| Page excerpt |
In recent years the cost of all the noted prior thermoplastic fiber-binders has increased dramatically. This increase has resulted in increased costs for products employing such prior batts, leading to the substitution of other, inferior, less expensive products.
A great deal of effort has been expended in attempting to reformulate these resins economically to lower their melting points. Unfortunately, these attempts have met with only very limited success. In one attempt, a copolymer of vinylidene chloride and vinyl chloride was converted to a terpolymer by introducing other vinyl monomers, such as vinyl acetate and dibutyl maleate. It was believed that the resultant terpolymer would have a melting point lower than that of the copolymer. In another attempt, mixtures or alloys of two or more thermoplastic resins were employed. An attempt to use polyolefins was unsuccessful because of difficulty in grinding and the propensity of the polyolefins to produce, during grinding, fibers rather than small particles.
More recently some success has been achieved when the prior thermoplastic fiber-binder is contacted with the fibers of the batt by blowing it through a fully formed batt. However the thickness of such a batt is limited to about 5 cm (2 inches) because of the tendency of the thermoplastic fiber-binder to fail to penetrate the batt fully. Increasing the air speed through the batt has been only partially successful. As a result, such process is limited to those employing preformed batts of less than 7 cm (3 inches).

| Given information |

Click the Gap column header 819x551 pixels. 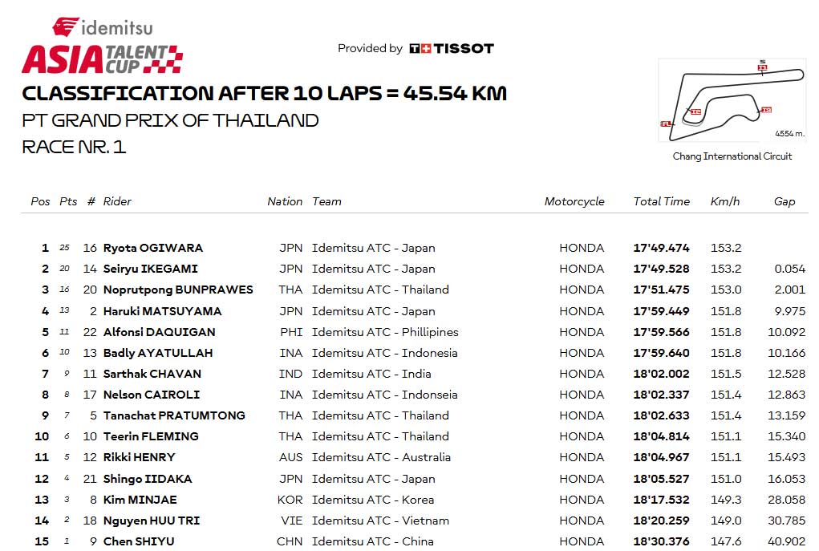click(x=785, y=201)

| Assigned task A |
Rewrite the paragraph beginning "A great deal of effort" from the excerpt on thermoplastic fiber-binders as a short bulleted list that keeps its main facts.
| Assigned task B |
Summarize the excerpt on thermoplastic fiber-binders in two sentences.

| Response area A |
- Much effort has gone into reformulating these resins economically to lower their melting points, with only very limited success.
- One attempt added other vinyl monomers, such as vinyl acetate and dibutyl maleate, to a vinylidene chloride–vinyl chloride copolymer to make a terpolymer. The resulting terpolymer was expected to melt at a lower temperature than the copolymer.
- Another attempt used mixtures or alloys of two or more thermoplastic resins.
- Polyolefins failed because they were hard to grind and tended to form fibers rather than small particles during grinding.

| Response area B |
The cost of earlier thermoplastic fiber-binders has risen sharply, which has led to cheaper, inferior substitutes, and efforts to reformulate these resins economically to lower their melting points have had only very limited success. Blowing the binder through a fully formed batt has worked somewhat better, but it limits batt thickness because the binder tends not to penetrate fully, and raising the air speed has helped only partially.